# Profitable App Profiles for the App Store and Google Play Markets
The aim of this project is to find mobile app profiles that are profitable for the App Store and Google Play markets in other words; helping our developers understand what type of apps are likely to attract more users on Google Play and the App Store.

At our company, we only build apps that are free to download and install, and our main source of revenue consists of in-app ads. This means that our revenue for any given app is mostly influenced by the number of users that use our app.
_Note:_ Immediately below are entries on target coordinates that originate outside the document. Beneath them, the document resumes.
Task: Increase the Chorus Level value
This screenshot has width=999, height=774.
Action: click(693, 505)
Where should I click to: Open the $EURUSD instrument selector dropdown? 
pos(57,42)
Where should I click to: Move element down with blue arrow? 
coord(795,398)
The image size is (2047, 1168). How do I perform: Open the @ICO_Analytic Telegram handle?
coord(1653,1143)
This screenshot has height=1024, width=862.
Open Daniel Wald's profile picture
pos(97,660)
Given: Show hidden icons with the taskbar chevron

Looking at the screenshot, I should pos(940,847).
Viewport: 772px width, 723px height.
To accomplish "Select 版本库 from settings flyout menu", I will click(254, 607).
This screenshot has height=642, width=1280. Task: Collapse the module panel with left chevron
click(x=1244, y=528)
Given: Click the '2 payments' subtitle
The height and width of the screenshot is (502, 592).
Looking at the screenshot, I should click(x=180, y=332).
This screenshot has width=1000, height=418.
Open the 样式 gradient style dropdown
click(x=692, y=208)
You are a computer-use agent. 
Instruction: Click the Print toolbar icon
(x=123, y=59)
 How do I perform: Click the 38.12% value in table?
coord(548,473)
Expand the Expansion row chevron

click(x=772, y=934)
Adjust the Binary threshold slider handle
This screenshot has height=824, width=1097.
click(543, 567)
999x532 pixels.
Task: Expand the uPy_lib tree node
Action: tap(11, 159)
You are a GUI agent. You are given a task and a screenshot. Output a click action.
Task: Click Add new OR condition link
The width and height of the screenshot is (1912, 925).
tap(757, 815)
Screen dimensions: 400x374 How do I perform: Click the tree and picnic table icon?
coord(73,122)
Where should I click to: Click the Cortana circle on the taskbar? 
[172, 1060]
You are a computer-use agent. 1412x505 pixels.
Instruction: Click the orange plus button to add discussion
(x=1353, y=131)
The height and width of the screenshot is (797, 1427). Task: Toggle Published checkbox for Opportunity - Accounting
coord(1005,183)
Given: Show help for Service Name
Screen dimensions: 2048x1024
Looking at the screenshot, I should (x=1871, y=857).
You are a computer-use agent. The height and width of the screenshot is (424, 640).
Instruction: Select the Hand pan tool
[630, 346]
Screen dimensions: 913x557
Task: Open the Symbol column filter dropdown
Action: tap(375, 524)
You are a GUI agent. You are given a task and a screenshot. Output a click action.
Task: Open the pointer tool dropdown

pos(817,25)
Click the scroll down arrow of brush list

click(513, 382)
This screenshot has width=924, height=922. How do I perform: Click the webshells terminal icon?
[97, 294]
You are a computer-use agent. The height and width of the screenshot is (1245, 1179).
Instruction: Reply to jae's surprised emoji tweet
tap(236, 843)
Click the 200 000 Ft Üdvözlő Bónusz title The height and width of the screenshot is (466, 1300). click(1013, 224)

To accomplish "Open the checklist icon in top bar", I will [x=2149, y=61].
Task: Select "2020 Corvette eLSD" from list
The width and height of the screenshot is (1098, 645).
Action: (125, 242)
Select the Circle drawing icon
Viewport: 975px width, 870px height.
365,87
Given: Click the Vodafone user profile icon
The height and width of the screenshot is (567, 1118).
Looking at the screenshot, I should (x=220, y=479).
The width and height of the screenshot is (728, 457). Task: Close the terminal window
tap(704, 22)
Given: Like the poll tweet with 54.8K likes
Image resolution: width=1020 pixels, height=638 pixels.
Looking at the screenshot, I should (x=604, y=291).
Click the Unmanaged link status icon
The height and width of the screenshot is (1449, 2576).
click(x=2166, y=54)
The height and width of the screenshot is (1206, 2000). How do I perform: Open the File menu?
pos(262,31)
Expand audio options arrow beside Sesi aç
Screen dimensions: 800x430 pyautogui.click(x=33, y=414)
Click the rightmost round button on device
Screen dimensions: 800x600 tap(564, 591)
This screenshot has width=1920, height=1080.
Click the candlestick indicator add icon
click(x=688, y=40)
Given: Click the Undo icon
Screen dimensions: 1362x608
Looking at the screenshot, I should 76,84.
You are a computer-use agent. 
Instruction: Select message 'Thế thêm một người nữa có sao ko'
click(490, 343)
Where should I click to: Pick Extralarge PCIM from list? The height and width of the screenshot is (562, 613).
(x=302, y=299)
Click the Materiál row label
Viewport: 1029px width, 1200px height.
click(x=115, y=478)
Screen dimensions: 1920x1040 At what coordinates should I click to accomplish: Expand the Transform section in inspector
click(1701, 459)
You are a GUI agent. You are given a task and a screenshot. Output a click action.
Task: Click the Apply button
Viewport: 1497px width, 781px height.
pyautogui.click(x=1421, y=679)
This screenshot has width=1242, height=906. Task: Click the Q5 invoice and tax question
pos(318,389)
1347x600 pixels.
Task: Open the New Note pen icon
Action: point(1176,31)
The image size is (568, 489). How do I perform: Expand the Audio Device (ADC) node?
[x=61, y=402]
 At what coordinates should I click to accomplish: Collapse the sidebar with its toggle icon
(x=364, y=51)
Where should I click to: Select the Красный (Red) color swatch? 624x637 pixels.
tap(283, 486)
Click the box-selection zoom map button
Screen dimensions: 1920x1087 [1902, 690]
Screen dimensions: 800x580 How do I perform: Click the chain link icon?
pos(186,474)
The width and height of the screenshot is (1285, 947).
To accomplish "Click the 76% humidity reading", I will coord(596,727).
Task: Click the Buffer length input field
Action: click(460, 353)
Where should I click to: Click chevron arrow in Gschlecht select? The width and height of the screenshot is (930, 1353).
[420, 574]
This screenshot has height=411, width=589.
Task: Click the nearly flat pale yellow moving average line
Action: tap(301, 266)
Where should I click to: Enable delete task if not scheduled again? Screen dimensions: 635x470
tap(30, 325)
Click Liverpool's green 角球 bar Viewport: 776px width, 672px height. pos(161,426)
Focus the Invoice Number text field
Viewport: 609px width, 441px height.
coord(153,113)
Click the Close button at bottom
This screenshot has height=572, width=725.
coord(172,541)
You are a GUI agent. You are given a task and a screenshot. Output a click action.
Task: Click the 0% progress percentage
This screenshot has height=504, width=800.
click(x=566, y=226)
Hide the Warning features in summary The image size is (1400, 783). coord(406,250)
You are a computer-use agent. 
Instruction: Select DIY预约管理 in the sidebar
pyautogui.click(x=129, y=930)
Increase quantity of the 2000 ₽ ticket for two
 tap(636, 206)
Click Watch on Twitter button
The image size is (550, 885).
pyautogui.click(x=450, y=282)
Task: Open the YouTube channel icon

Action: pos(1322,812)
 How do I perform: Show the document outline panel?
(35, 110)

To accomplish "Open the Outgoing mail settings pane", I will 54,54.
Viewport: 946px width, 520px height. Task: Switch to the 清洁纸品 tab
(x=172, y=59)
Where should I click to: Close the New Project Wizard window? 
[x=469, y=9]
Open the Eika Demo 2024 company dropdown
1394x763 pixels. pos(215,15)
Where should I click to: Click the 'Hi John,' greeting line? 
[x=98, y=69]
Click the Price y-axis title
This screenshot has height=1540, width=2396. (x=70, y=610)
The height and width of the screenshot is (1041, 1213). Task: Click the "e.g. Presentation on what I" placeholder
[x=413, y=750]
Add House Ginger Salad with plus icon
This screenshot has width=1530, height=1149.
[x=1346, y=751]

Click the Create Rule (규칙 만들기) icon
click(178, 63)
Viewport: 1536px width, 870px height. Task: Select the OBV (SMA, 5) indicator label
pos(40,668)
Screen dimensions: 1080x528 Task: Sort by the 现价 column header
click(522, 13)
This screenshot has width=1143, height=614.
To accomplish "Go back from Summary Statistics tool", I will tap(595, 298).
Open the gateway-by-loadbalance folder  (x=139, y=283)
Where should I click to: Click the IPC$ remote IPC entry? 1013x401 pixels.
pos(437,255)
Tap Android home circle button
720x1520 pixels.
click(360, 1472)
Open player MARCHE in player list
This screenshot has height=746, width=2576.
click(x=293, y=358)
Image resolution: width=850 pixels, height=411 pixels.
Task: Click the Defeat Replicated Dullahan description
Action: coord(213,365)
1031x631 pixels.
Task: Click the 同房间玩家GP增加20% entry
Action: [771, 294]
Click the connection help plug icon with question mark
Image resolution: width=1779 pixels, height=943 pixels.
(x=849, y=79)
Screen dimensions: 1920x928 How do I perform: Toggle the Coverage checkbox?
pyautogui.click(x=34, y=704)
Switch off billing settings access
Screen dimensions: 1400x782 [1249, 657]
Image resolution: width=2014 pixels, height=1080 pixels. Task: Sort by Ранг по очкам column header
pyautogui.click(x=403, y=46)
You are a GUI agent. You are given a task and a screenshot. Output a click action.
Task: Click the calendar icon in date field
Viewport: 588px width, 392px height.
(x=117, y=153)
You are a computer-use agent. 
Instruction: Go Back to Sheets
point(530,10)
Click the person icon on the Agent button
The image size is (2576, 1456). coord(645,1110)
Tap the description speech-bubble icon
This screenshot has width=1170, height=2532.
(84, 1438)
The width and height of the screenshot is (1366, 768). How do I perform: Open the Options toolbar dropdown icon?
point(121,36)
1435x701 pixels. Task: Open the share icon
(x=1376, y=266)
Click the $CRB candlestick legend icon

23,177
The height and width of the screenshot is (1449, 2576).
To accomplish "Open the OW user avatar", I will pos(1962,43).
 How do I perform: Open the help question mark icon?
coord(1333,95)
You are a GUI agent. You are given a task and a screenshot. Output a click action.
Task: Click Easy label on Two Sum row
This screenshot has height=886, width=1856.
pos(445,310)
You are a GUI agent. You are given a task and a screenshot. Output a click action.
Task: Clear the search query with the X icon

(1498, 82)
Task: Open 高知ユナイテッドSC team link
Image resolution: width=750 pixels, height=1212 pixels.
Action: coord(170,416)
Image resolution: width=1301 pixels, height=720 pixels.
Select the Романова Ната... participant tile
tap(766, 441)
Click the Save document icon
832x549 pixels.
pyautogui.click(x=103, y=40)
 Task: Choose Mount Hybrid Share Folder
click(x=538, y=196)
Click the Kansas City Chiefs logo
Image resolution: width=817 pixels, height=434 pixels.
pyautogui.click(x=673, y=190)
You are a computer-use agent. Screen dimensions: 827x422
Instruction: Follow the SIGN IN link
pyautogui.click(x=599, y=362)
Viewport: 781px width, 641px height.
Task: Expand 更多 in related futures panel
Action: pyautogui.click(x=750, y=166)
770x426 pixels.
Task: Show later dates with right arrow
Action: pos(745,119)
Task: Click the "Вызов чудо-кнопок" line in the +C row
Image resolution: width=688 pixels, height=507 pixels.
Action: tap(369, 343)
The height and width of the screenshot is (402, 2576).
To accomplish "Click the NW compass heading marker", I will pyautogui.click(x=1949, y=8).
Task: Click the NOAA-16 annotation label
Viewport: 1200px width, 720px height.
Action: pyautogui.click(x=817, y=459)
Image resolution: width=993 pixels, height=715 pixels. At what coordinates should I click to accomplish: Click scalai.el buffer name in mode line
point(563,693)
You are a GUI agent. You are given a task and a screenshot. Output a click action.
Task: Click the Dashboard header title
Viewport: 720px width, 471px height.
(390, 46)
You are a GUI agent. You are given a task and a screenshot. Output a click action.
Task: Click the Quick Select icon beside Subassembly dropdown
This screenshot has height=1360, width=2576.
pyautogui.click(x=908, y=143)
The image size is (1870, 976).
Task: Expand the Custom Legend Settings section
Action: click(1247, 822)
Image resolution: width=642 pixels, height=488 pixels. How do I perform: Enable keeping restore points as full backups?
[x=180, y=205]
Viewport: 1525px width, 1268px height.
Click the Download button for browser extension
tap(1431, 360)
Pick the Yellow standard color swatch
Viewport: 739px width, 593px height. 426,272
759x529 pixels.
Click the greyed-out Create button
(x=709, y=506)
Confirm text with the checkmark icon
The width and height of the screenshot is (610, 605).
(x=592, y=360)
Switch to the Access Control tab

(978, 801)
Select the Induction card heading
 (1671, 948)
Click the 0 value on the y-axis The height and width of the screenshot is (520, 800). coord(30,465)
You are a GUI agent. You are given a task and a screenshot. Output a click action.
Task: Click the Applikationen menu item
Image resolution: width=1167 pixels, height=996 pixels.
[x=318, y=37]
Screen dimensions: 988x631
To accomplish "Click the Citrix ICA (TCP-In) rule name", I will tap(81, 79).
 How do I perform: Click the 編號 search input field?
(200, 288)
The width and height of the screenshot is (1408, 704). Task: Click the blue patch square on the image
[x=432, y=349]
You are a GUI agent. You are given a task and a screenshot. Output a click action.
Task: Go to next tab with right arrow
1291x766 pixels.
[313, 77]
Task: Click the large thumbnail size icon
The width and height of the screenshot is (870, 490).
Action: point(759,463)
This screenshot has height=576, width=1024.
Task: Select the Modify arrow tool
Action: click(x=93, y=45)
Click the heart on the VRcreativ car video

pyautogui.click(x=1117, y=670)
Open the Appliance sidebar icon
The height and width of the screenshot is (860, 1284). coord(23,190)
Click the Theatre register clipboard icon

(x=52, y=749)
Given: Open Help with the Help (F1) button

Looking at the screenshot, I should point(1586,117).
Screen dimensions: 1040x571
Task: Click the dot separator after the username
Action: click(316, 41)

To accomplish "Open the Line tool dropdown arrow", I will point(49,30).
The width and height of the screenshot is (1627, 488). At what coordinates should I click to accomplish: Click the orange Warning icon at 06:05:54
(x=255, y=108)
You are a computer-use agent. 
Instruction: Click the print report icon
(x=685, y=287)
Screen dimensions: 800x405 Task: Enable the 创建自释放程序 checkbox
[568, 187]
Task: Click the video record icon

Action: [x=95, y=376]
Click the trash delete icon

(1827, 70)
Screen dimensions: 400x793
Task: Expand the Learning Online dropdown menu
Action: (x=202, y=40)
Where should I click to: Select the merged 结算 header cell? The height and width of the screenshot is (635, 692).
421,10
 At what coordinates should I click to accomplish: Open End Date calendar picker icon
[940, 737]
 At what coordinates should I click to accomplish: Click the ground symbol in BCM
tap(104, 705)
Our goal for this project is to analyze data to help our developers understand what kinds of apps are likely to attract more users.


## Opening and Exploring the Data
Collecting data for over 4 million apps requires a significant amount of time and money, so we'll try to analyze a sample of the data instead.
[Sample Dataset containing data about approximately 10,000 Android apps from Google Play; the data was collected in August 2018.](https://dq-content.s3.amazonaws.com/350/googleplaystore.csv) and [AppStore sample dataset containing data about approximately 7,000 iOS apps from the App Store; the data was collected in July 2017. ](https://dq-content.s3.amazonaws.com/350/AppleStore.csv)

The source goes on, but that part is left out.